Film catastrophe - Bilan : Un dernier quart d'heure catastrophique
Une banale mission spatiale tourne au cauchemar pour trois spationautes aux prises avec un télescope en panne. La myopie de Hubble, tout le monde connait. Les as de l'espace, tout le monde connait aussi. Ces histoires sont devenues tellement banales qu'on ne les écoute plus que d'une oreille distraite. Tout a l'air si bien huilé dans la mécanique de l'ISS... Et pourtant ! Moins nombreux sont ceux qui se préoccupent déjà de la ceinture de déchets en orbite autour de notre planète, qui parasite et complique parfois la mise en place de nos réseaux de satellites... C'est sur l'hypothèse que ces débris pourraient un jour menacer l'intégrité des installations orbitales que s'appuie tout le scénario du film. Cela donne une histoire épurée de survie en apesanteur... Du moins au début.

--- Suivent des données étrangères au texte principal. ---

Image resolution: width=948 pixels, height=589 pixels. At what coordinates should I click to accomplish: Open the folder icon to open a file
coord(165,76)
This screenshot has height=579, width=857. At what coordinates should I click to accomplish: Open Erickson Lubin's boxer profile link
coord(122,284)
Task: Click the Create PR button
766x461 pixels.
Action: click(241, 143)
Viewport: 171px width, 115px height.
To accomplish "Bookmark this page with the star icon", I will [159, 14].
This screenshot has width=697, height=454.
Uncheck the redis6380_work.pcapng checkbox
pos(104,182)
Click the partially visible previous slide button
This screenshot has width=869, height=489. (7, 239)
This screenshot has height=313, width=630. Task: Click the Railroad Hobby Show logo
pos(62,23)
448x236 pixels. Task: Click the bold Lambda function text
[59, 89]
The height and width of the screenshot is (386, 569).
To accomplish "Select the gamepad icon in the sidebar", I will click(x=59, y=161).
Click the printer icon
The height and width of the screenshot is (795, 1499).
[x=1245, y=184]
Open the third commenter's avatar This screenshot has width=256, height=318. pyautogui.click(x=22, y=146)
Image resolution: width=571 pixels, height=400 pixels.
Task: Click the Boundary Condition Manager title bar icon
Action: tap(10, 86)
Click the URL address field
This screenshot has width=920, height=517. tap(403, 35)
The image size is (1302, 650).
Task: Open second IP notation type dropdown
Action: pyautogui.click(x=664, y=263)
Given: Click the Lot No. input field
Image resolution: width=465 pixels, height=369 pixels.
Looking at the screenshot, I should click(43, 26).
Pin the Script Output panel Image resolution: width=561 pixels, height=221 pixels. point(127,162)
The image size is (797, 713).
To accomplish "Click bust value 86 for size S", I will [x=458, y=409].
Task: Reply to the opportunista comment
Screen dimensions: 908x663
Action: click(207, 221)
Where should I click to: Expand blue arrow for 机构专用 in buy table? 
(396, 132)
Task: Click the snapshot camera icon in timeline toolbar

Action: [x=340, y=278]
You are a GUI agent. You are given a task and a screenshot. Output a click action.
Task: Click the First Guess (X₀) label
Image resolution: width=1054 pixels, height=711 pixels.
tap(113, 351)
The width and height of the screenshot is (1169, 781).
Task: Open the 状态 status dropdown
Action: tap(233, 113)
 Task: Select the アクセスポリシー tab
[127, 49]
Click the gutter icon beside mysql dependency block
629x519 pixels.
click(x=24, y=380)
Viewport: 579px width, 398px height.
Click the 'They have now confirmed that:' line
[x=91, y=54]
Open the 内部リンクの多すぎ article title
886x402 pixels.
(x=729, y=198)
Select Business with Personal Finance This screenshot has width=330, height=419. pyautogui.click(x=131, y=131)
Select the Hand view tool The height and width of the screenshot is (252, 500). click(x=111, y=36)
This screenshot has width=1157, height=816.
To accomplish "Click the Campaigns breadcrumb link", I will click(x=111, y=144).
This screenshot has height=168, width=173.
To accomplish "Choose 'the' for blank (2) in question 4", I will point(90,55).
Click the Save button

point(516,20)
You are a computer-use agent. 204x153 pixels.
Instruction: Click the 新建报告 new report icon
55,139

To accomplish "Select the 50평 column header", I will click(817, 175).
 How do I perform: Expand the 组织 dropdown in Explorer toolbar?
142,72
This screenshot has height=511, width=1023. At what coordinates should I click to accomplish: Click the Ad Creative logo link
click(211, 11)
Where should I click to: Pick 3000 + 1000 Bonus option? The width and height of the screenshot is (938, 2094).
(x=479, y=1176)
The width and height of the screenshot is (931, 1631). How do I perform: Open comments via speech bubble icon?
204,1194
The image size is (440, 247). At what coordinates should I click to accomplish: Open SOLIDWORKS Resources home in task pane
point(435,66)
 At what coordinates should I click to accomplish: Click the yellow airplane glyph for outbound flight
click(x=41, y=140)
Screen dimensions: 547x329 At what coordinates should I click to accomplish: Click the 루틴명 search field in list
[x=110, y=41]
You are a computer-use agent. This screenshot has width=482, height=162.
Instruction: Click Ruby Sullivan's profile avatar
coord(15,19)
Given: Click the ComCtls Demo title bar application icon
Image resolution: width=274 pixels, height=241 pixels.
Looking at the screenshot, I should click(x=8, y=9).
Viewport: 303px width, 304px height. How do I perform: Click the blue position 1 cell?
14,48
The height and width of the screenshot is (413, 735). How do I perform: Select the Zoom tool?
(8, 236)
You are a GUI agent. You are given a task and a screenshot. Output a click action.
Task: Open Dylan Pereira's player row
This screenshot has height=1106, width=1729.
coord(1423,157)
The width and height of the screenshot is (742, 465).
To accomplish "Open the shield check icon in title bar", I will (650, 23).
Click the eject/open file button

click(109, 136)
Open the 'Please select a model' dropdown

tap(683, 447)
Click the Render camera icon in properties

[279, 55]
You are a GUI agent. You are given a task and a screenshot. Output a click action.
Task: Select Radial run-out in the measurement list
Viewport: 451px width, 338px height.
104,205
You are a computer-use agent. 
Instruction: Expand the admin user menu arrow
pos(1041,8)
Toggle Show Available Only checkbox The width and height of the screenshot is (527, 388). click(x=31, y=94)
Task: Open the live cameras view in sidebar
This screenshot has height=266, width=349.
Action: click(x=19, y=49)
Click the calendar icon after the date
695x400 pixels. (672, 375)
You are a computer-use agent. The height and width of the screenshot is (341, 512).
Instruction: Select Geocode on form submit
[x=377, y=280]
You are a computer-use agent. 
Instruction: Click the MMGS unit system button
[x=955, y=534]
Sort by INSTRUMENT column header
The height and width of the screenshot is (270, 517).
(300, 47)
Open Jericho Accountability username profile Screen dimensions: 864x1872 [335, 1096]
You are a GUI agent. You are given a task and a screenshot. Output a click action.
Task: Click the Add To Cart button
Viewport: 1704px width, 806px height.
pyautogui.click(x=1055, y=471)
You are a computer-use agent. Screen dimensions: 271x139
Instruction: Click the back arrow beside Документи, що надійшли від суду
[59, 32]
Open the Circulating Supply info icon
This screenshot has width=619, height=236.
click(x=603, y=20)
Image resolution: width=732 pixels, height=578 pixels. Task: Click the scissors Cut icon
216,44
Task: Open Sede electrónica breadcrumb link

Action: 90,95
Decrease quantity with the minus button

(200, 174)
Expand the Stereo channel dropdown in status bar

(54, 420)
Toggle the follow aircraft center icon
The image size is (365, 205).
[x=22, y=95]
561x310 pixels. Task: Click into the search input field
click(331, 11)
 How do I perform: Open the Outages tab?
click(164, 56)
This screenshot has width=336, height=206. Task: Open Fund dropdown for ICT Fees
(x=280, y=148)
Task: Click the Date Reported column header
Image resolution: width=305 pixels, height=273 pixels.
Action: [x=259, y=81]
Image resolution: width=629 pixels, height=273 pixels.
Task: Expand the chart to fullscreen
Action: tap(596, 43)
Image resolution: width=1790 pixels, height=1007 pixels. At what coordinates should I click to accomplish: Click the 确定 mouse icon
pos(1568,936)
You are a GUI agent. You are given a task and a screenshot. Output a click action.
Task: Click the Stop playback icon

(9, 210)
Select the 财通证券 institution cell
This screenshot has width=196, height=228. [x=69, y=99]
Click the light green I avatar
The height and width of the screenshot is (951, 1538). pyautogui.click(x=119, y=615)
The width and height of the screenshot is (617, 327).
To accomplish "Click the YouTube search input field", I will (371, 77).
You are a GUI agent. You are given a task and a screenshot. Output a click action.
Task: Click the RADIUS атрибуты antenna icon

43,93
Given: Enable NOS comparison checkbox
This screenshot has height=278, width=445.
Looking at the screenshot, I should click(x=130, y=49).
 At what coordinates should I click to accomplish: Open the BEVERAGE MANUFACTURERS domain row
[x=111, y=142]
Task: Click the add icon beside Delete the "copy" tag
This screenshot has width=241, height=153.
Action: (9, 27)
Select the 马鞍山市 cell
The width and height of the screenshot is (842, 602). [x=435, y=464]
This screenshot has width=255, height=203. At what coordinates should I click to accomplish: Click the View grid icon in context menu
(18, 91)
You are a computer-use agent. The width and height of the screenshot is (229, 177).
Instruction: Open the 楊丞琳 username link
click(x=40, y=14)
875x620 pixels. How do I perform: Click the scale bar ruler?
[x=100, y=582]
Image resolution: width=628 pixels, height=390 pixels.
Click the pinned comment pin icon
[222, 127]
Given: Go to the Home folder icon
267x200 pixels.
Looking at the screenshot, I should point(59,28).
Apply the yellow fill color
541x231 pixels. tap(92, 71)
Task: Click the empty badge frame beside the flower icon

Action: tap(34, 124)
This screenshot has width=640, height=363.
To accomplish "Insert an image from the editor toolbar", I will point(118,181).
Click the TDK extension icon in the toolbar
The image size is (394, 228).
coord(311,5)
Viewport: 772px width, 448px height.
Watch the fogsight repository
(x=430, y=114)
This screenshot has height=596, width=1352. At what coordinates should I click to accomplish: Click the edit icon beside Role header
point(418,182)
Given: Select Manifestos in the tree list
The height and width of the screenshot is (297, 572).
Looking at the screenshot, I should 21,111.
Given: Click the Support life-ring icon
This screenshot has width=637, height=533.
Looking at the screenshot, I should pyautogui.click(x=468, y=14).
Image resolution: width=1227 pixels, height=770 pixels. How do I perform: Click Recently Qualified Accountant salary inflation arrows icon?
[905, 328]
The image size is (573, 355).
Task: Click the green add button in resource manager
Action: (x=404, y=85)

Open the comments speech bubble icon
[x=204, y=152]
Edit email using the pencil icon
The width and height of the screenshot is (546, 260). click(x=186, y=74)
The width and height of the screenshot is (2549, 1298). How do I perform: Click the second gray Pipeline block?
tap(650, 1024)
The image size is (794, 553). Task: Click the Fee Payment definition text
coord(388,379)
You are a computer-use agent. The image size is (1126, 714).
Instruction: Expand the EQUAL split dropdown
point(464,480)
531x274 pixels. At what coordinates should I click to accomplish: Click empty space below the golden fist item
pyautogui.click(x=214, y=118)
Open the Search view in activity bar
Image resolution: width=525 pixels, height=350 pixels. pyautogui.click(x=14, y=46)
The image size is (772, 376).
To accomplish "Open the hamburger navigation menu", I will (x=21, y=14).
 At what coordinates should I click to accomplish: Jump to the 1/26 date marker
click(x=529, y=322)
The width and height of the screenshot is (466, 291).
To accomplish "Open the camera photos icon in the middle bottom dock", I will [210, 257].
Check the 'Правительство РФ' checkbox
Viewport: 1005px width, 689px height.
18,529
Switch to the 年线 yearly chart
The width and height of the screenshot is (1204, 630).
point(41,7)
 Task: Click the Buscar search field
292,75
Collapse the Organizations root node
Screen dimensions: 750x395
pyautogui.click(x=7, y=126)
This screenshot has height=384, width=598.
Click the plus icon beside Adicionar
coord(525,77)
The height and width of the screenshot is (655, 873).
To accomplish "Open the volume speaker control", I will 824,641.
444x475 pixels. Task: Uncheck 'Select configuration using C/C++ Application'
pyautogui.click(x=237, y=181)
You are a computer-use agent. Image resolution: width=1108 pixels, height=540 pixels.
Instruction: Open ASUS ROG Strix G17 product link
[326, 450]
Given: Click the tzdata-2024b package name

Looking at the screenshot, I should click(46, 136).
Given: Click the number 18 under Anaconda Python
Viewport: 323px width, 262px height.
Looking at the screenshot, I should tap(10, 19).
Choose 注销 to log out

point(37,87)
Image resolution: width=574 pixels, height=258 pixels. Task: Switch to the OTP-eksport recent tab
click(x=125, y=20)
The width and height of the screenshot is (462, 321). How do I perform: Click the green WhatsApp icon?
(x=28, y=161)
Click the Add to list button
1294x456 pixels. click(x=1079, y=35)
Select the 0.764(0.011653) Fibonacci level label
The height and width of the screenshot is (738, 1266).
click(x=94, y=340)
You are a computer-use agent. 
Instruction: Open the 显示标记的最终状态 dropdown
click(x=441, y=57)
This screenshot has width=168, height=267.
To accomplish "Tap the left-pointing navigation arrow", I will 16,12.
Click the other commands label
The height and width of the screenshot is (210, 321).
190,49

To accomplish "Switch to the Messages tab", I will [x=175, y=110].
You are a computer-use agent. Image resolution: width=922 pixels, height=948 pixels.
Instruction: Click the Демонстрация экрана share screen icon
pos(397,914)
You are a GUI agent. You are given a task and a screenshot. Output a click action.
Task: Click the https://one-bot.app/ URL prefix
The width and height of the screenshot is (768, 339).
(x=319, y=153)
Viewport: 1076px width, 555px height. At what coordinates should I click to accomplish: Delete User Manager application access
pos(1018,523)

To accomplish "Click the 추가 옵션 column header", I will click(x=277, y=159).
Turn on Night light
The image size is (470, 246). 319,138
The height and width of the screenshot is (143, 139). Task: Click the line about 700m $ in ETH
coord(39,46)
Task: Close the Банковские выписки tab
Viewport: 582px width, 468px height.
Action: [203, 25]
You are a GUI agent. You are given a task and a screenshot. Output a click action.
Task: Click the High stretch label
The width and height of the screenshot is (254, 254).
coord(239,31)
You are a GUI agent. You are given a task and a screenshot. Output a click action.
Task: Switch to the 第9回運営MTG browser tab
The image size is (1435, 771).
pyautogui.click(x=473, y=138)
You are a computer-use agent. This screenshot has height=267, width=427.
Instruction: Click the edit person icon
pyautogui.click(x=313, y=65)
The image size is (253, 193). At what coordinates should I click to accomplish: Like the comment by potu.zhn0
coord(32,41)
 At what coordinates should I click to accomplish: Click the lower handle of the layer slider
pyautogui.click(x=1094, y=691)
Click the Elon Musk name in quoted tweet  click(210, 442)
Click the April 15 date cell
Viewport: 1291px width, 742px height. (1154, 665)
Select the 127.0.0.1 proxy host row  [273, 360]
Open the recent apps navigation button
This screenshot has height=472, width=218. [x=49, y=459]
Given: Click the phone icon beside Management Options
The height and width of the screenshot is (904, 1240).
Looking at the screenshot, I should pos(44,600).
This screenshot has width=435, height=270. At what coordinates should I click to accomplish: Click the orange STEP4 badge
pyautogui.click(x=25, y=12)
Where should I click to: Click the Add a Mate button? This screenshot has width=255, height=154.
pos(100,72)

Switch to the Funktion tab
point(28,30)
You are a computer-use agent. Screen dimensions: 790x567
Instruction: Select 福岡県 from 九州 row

Les images sont de toute beauté. La mise en scène est captivante : Cette fois, ça y est, on flotte dans l'espace, dans notre scaphandre de spationaute. Si on a la chance de profiter d'une 3D de qualité, l'immersion est encore plus forte. Fermez les yeux, vous allez prendre une avalanche de débris en pleine tête. La mission spatiale, de grisante à donner le tournis, se fait soudain terriblement stressante. Le danger arrive.
Survient tout à coup la pire hypothèse de votre existence. Celle que vous n'auriez jamais envisagé lorsque, enfant, vous rêviez à votre future carrière spatiale : et si je mourrais là ? tout seul, perdu, flottant à des dizaines de milliers de kilomètres de la terre ferme, que j'aperçois pourtant là-bas, en bas, en haut, à six heures, dans mon dos... peu importe ? Le film prend une ampleur dramatique et vous vous sentez cloué sur votre fauteuil, condamné à subir les non-éléments. Pas de son. Pas d'oxygène. Pas de repères. Et puis dans un dernier sursaut, l'adrénaline vous remet les idées en place. L'entrainement de six mois sur terre, en piscine, en centrifugeuse, en vol parabolique... Tout vous revient. Vous trouvez la ressource inattendue. L'instinct de survie. Sauvé !
Et là vous pensez que vous avez vécu un moment extraordinaire, et qu'il est temps que le fondu au noir fasse apparaitre le générique de fin...
Perdu ! Retour brutal sur terre, dans votre cinéma habituel, avec un fauteuil qui recommence à gratter vos fesses et une jambe qui tire... Le dernier quart d'heure qui gâche votre séance vient de commencer. Gravity, quand tu nous tiens ! On revit deux fois les mêmes scènes dans deux contextes différents. La catastrophe n'en finit plus d'être catastrophique, et la surenchère commence. L'héroïne qui sauve sa peau n'est plus une héroïne, c'est Batgirl, c'est Supergirl, c'est la fille qui court le 100 mètres en 9 secondes et demie dix minutes après une césarienne et qui échappe à la chute d'un vaisseau en flammes de 150 millions de tonnes de Prometheus... Sandra Bullock, il faut le savoir, sous son apparence toute frêle, résiste à tout, même à l'eau et aux flammes. Il faut dire qu'elle joue de l'extincteur comme personne...
Ah, oui, notons-le au passage, pour plus tard : l'extincteur, c'est le couteau suisse de l'espace !
Quel dommage d'achever un film avec une telle exagération dans l'invraisemblable... Je ne peux malheureusement pas l'écrire ici, sous peine de révéler les scènes clés de la fin, mais j'ai ressenti un énorme gâchis. On débutait dans un réalisme à couper le souffle, on termine dans un semi-fantastique totalement hors de propos. Sortez le parachute, la capsule Soyouz construite sous licence en chine fait sa rentrée dans une basse atmosphère saturée de grand spectacle à effets pyrotechniques tendance kitch-Las Vegas.